Work request -
In the entries below, find the line with "You are a GUI" and the line with "Instruction: Click the". Reproduce those two lines and every line between them exactly, and nothing more.
[Records supplied]
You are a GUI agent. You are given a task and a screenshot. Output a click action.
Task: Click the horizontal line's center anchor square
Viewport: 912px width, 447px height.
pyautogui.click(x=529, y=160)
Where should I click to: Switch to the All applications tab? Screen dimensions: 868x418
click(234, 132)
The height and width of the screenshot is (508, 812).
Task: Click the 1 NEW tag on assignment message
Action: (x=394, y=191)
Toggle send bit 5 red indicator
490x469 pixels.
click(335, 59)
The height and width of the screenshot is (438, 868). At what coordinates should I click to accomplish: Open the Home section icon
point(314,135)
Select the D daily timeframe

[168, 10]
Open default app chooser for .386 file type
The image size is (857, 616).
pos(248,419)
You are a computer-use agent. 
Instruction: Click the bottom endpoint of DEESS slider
[/Records supplied]
[Records supplied]
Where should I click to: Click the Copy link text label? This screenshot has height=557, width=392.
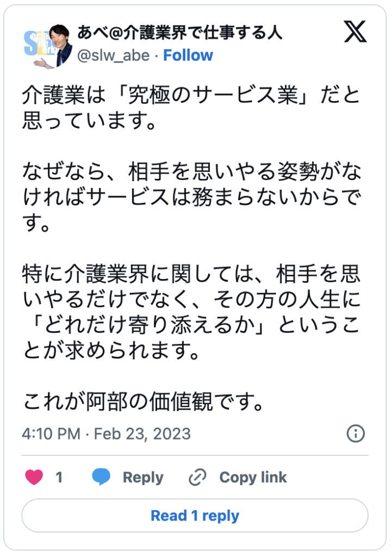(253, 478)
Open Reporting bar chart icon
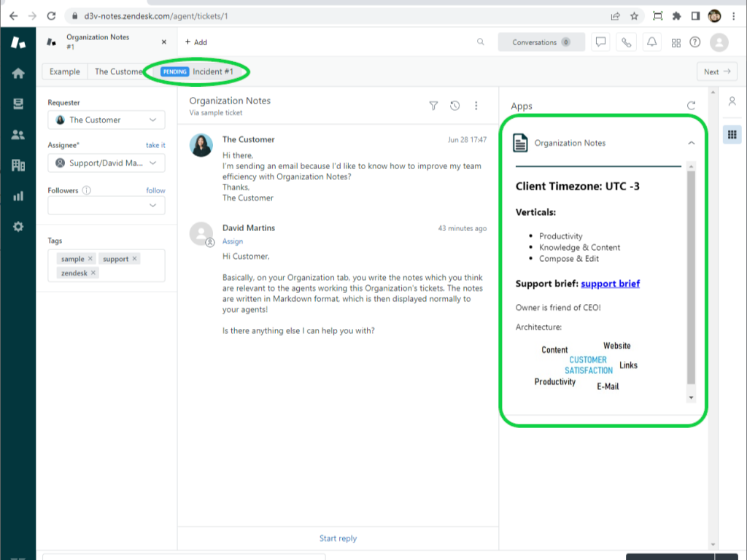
[/Records supplied]
Solution below -
You are a GUI agent. You are given a task and a screenshot. Output a click action.
Task: Click the horizontal line's center anchor square
Viewport: 912px width, 447px height.
pyautogui.click(x=529, y=160)
Where should I click to: Switch to the All applications tab? Screen dimensions: 868x418
click(234, 132)
The height and width of the screenshot is (508, 812).
Task: Click the 1 NEW tag on assignment message
Action: (x=394, y=191)
Toggle send bit 5 red indicator
490x469 pixels.
click(335, 59)
The height and width of the screenshot is (438, 868). At what coordinates should I click to accomplish: Open the Home section icon
point(314,135)
Select the D daily timeframe

[168, 10]
Open default app chooser for .386 file type
The image size is (857, 616).
pos(248,419)
You are a computer-use agent. 
Instruction: Click the bottom endpoint of DEESS slider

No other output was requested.